Olivos se ha convertido en una nostalgia para casi todos los kirchneristas. Kirchner amaba esas mesas políticas largas, las sobremesas interminables, el fútbol mal aprendido y peor practicado como pretexto. La famosa “mesa chica” de su gestión (Cristina Kirchner, Alberto Fernández, Carlos Zannini y, a veces, De Vido, además del propio Kirchner) nunca se rehizo. Esas discusiones, que por momentos se perdían en la improbable deducción o en rumores sobre insignificancias, le servían para recibir información o para intercambiar puntos de vista distintos. Las cosas han cambiado ahora. La Presidenta llega a su despacho por la mañana, convoca a sus ministros y les comunica, inapelable: “La decisión es ésta”. Punto. Ya no hay discusiones.
Kirchner fue un político duro; estaba seguro de que cada persona esconde una ambición o un temor. Construyó el poder hurgando en el deseo de los otros o en sus inseguridades. Nunca entendió el periodismo como una necesidad de la democracia. Prefería desafiar al periodismo, porque no le gustaba que un referente importante de los argentinos estuviera fuera de su control. El periodismo era, en última instancia, su rival en la conquista de la opinión pública.
Al poco tiempo de que comenzaran las denuncias por el arbitrario reparto de la publicidad estatal, le envié una carta pidiéndole que retirara toda la pauta publicitaria del Estado de mi programa de televisión. Me citó a la Casa de Gobierno. “¿Usted cree que yo voy a atentar contra la libertad de expresión?”, me preguntó ni bien llegué. “El poder siempre lo puede hacer, pero no me refiero a eso. Simplemente no quiero formar parte de una polémica por quién recibe plata del Estado y quién no”, le contesté. “Soy incapaz de decirle a usted que no”, zanjó Kirchner, irónico. Cumplió.
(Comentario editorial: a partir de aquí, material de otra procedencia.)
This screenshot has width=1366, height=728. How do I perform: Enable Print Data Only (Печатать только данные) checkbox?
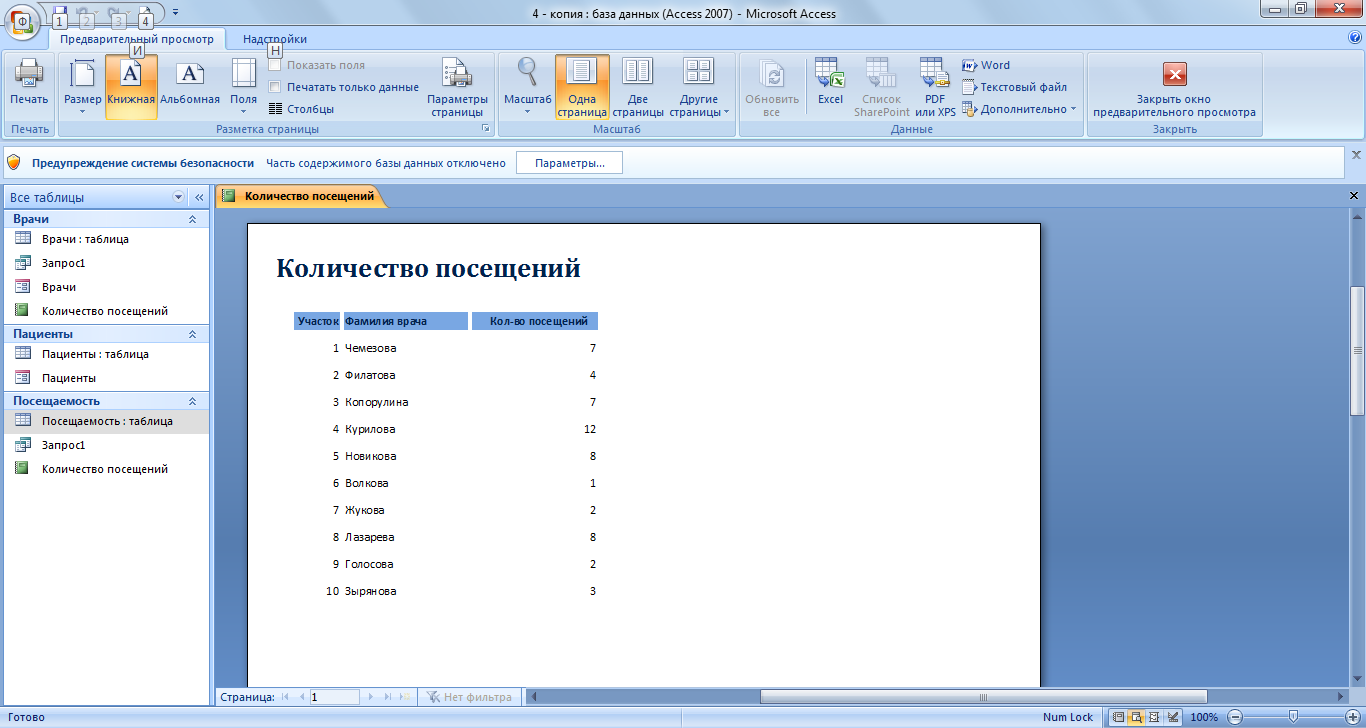(x=275, y=87)
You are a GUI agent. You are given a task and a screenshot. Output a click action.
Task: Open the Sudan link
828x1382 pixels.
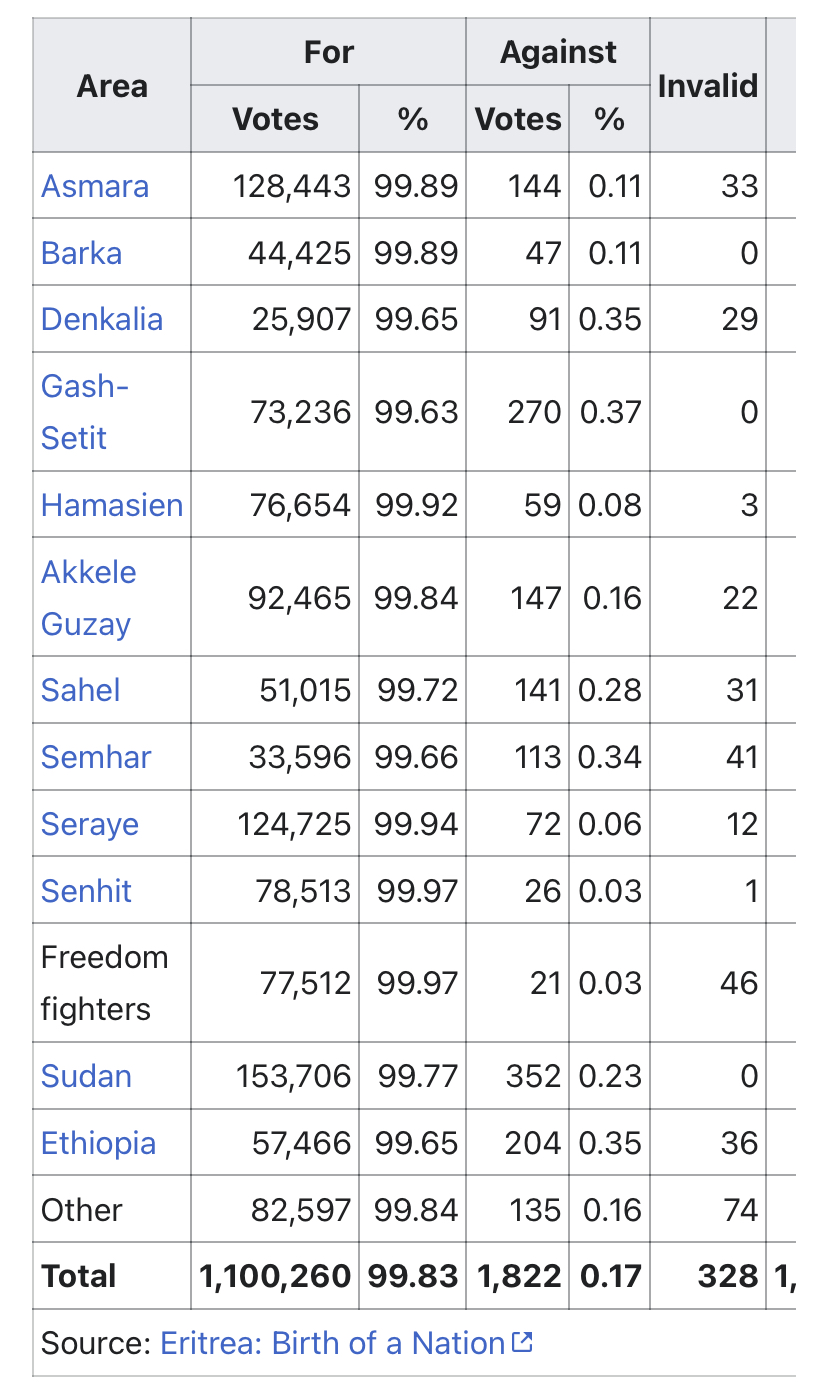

Beatriz Sarlo recordó en su reciente libro ( La audacia y el cálculo ) las veces que se paraba en el atril y me criticaba con nombre y apellido. He perdido la cuenta de las veces que lo hizo. Salvo una vez, en la que me vi obligado a contestarle, el resto de las veces preferí dejar pasar esas alusiones. Kirchner también las olvidaba rápidamente. La relación entre el periodismo y el poder, debe reconocerse, se agravó luego con su ausencia.
El último día que estuvo en la Casa de Gobierno, el viernes 7 de diciembre de 2007, me citó para despedirse. Vi un Kirchner visiblemente emocionado por su adiós a los sitios del poder. Al final de una exposición sobre su necesario ostracismo para dejar lugar a la consolidación de Cristina (promesa que nunca cumplió), verbalizó la despedida: “Nos hemos peleado demasiadas veces, pero no podrá negar que también nos hemos divertido”. No había un solo Kirchner, sino varios. El provocador y el componedor, el sentimental y el pragmático, el público y el privado.